The boundary of the wildland, as determined by the Wilderness Society, is shown in the adjacent map. Additional roads and trails are given on National Geographic Maps 788 (Covington, Alleghany Highlands). A great variety of information, including topographic maps, aerial views, satellite data and weather information, is obtained by selecting the link with the wild land's coordinates in the upper right of this page.

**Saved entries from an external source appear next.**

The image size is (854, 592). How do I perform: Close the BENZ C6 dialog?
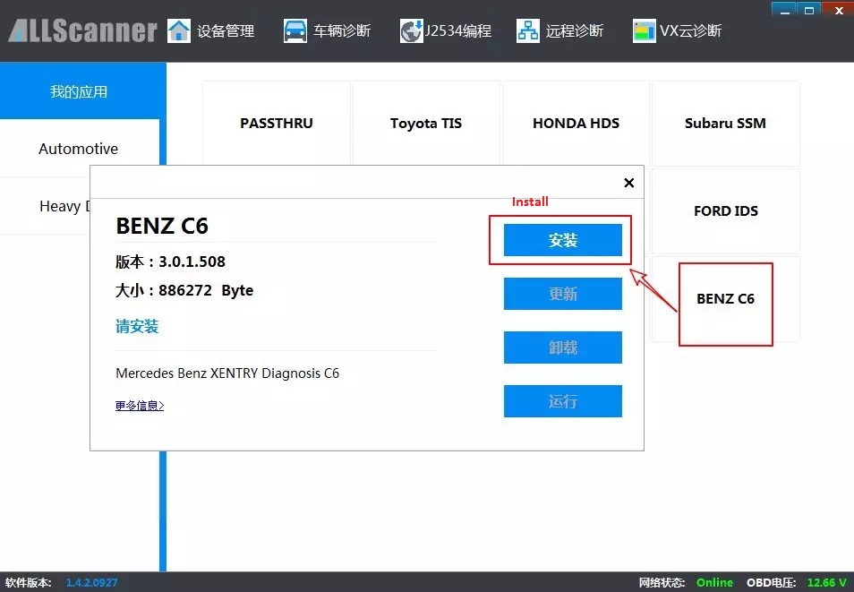pos(628,183)
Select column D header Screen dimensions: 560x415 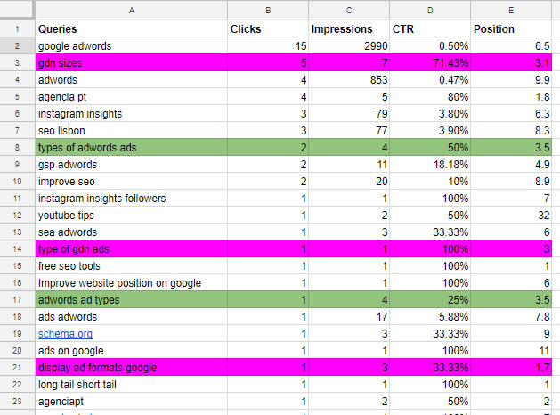point(430,11)
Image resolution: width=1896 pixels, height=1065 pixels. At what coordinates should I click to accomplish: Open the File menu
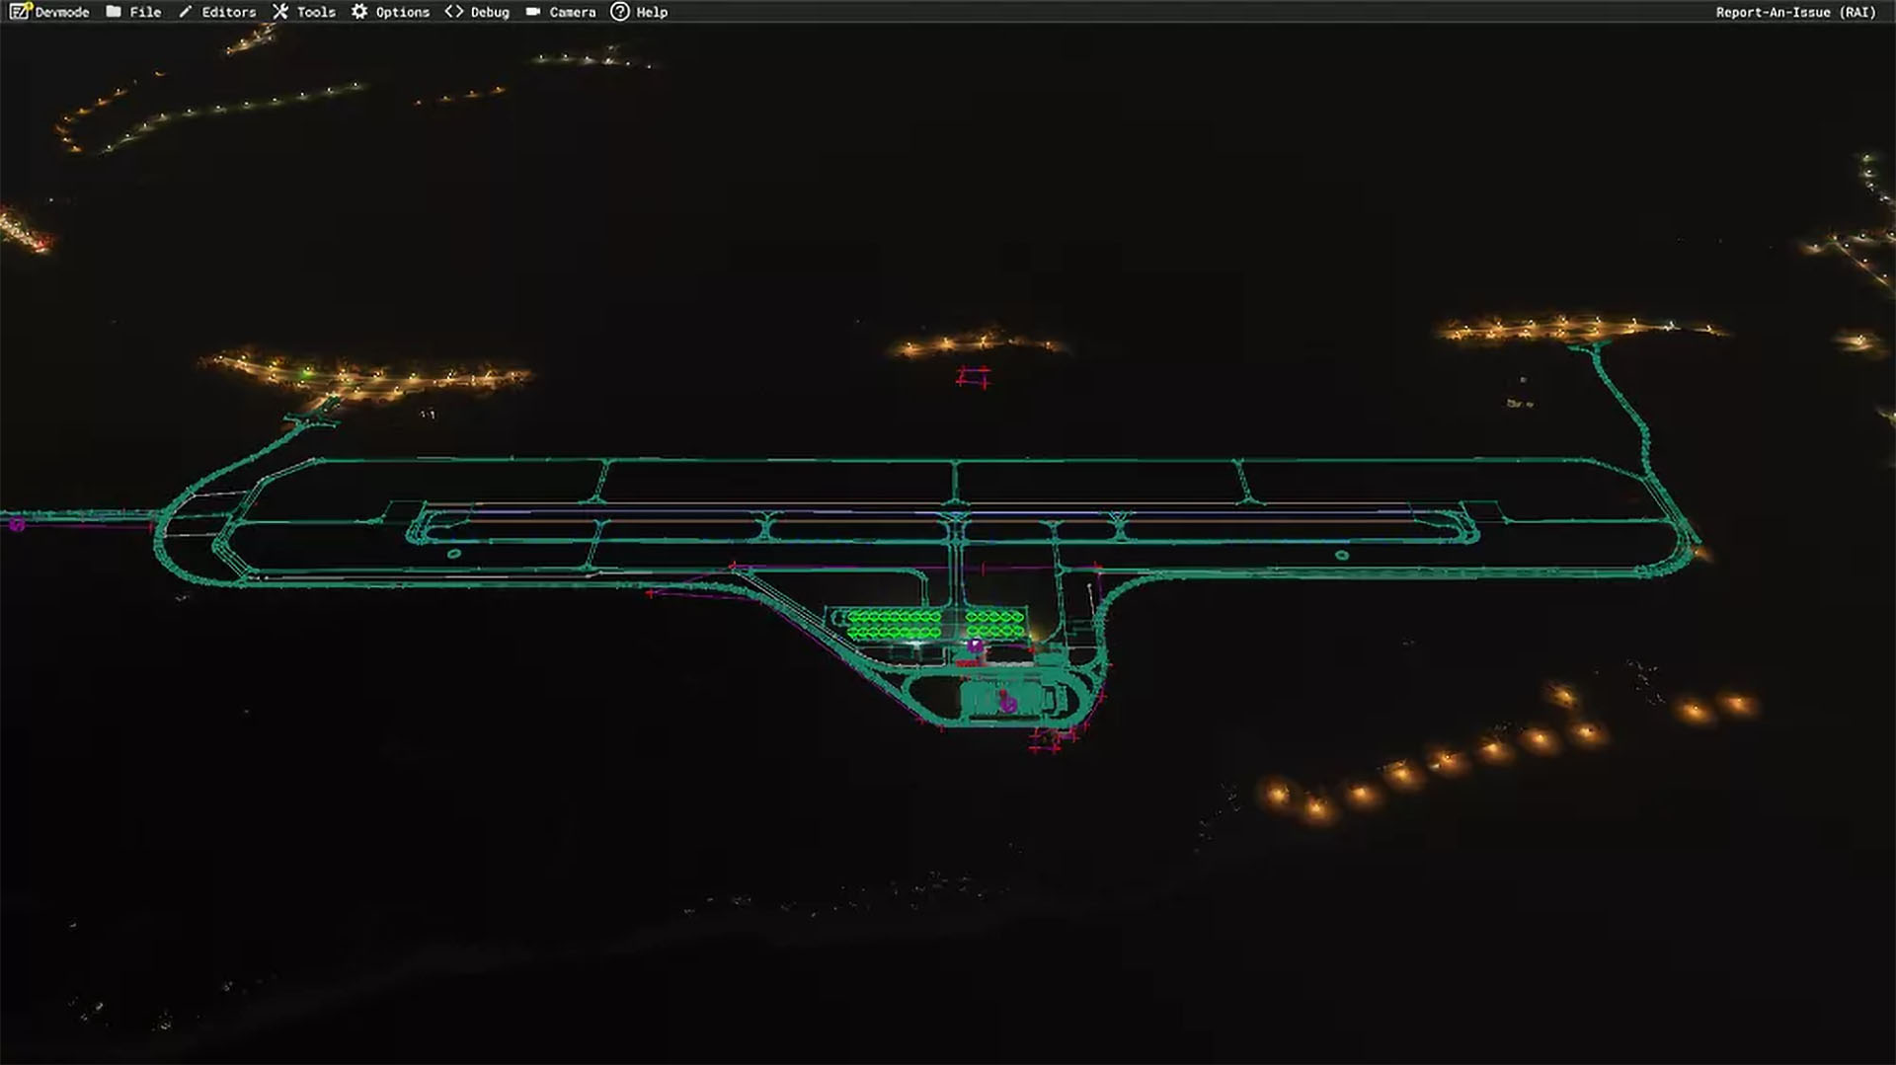(145, 12)
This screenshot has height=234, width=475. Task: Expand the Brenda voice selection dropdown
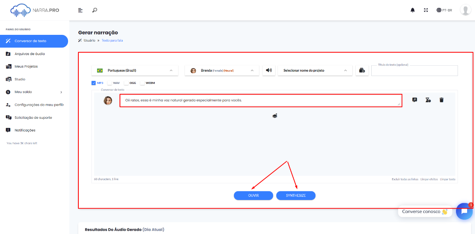(222, 70)
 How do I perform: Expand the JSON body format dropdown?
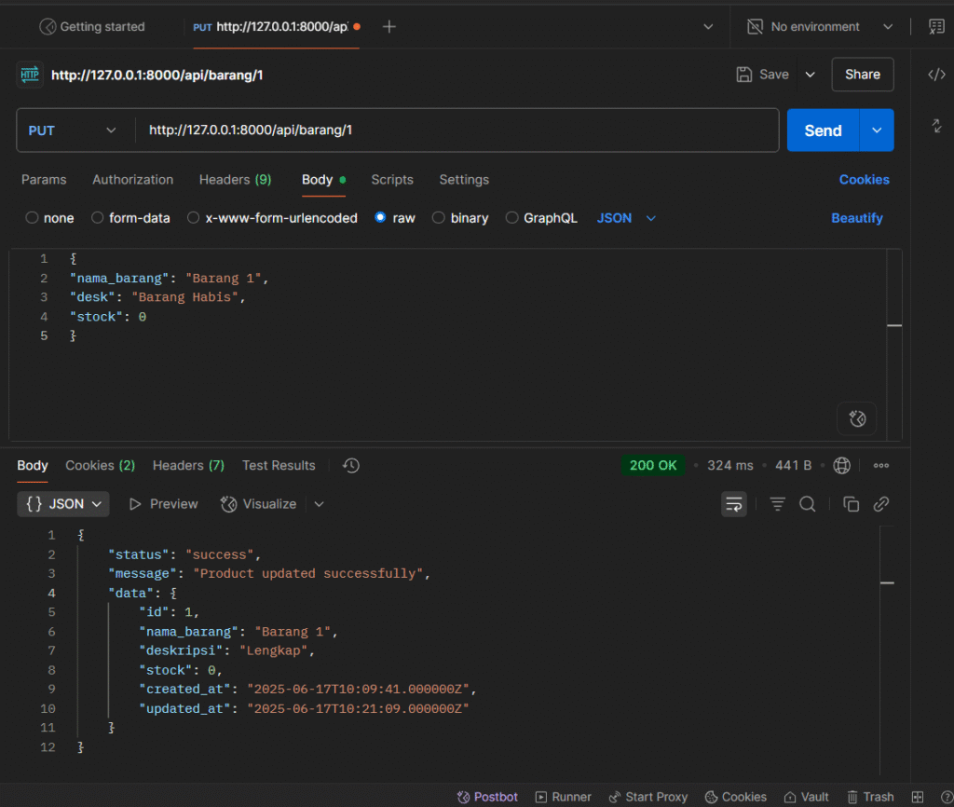pos(626,218)
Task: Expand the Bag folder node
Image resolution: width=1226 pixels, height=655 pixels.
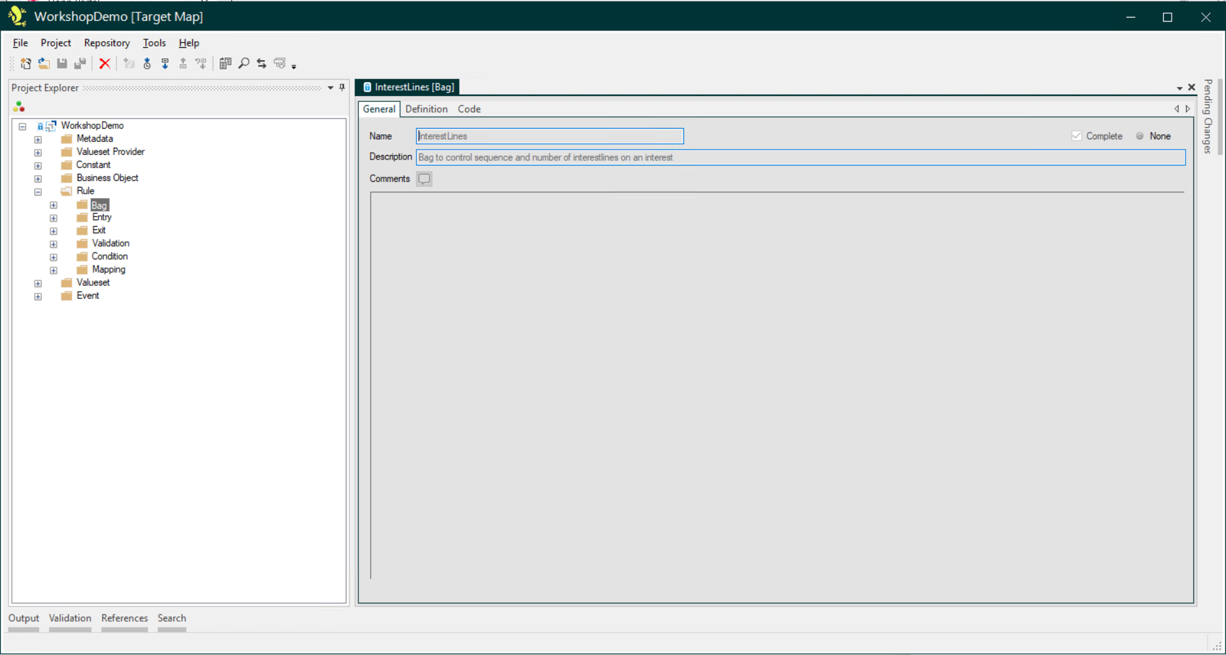Action: point(54,205)
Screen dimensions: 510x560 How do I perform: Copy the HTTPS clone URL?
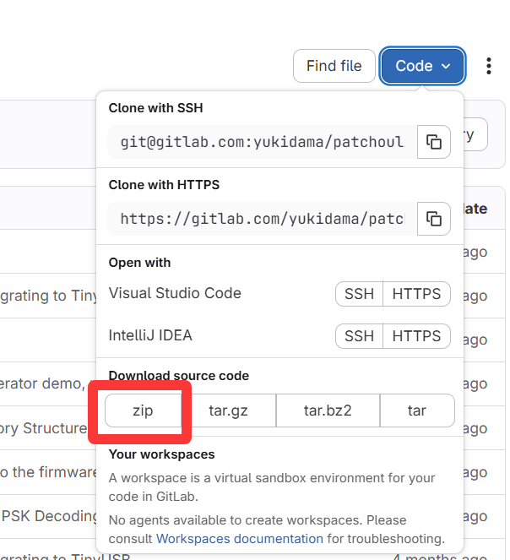click(x=433, y=219)

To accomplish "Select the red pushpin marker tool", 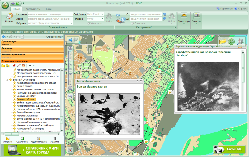I will (x=14, y=66).
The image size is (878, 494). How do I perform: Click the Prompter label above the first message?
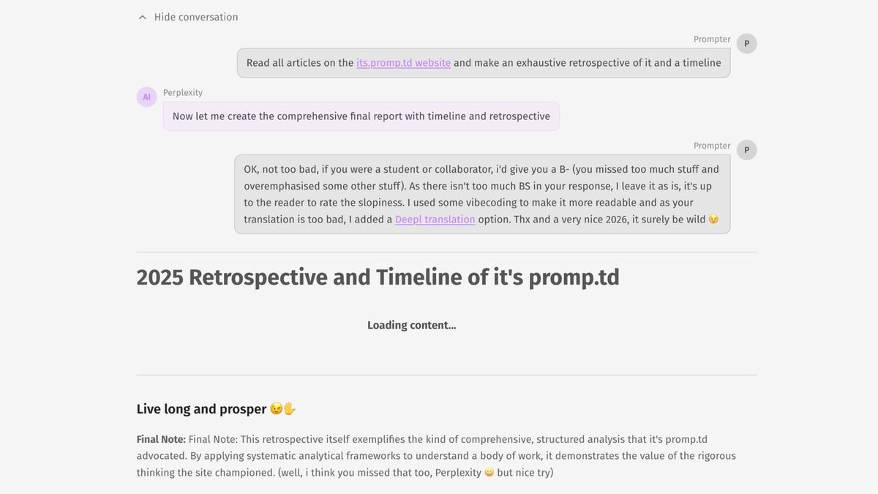point(711,39)
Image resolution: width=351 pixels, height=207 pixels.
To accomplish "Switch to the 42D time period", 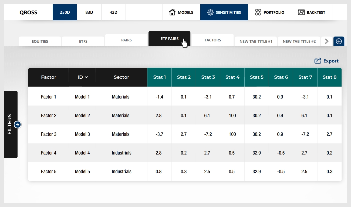I will (x=113, y=12).
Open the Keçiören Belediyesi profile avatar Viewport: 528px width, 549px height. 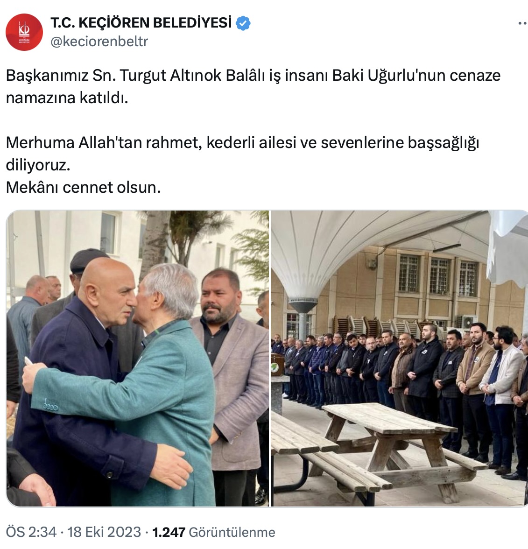pos(24,32)
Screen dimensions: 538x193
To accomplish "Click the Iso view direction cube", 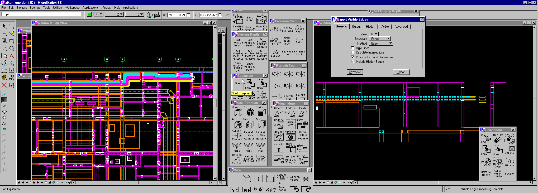I will click(x=250, y=113).
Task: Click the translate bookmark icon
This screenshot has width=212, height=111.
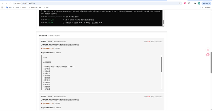Action: click(7, 8)
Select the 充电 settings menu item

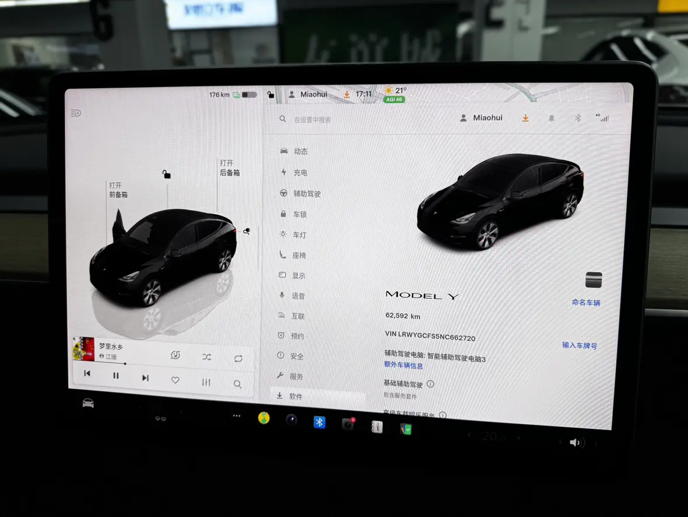point(300,173)
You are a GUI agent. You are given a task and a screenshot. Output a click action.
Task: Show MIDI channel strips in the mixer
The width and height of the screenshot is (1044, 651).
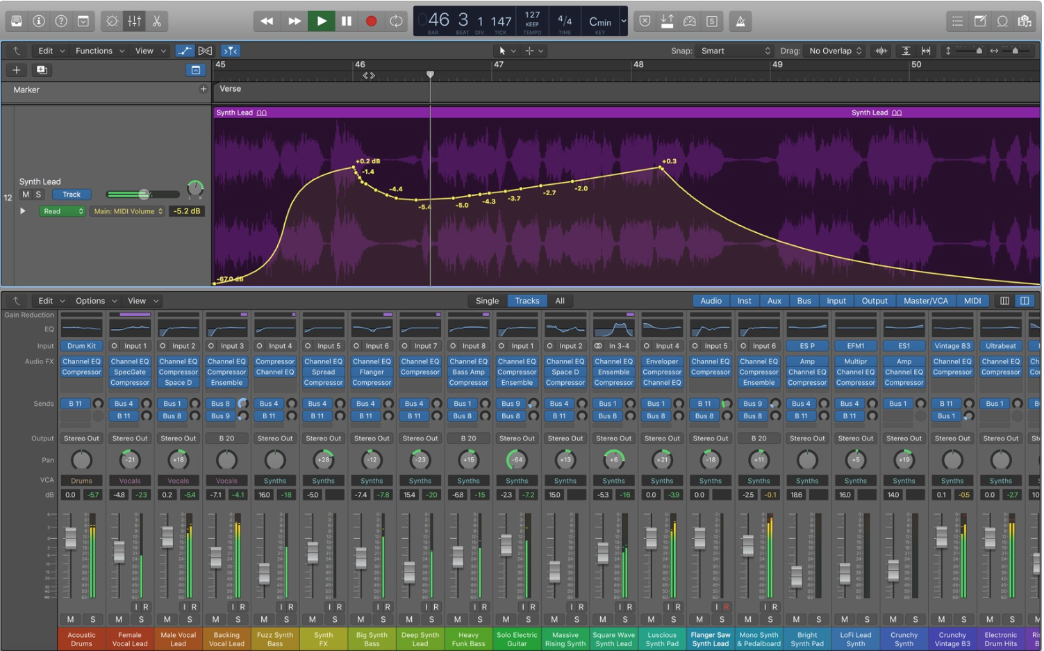coord(972,300)
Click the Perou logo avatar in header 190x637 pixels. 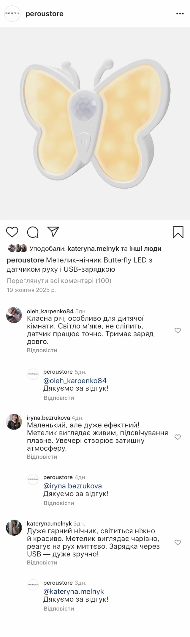pyautogui.click(x=12, y=14)
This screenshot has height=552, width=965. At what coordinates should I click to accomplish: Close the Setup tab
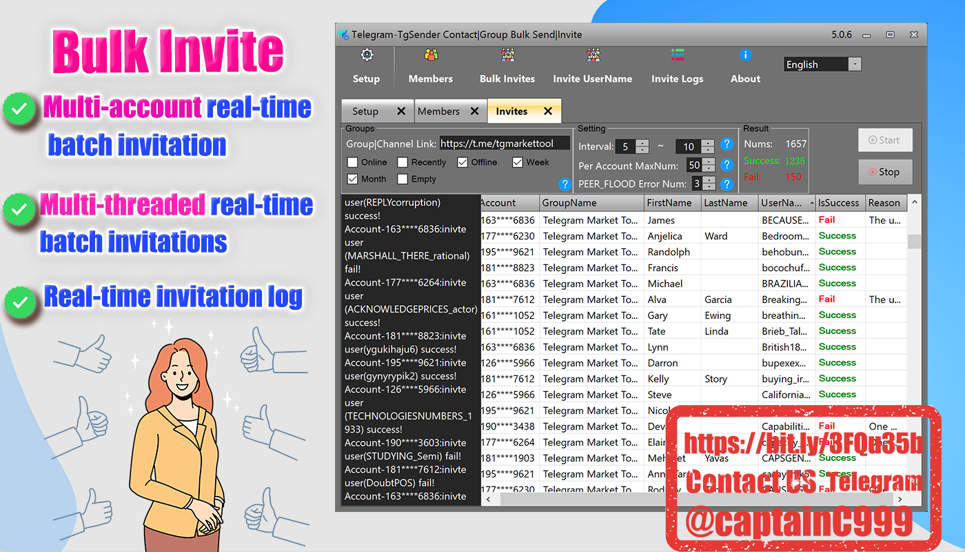point(401,111)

Beyond maintained trails, old logging roads can be used to explore the area. The Appalachian Mountains were extensively timbered in the early twentieth century leaving logging roads that are becoming overgrown but still passable. Old logging roads and railroad grades can be located by consulting the historical topographic maps available from the United States Geological Survey (USGS). The Broad Run wild area is covered by USGS topographic maps New Castle, Catawba, Oriskany and Daleville.

==Natural history==

The area is within the Ridge and Valley Subsection of the Northern Ridge and Valley Section in the Central Appalachian Broadleaf Coniferous Forest-Meadow Province. Yellow poplar, northern red oak, white oak, basswood, cucumber tree, white ash, eastern hemlock and red maple are found in colluvial drainages, toeslopes and along flood plains of small to medium-sized streams. White oak, northern red oak, and hickory dominate on the north and west, while chestnut oak, scarlet oak and yellow pine are found on ridgetops and exposed sites.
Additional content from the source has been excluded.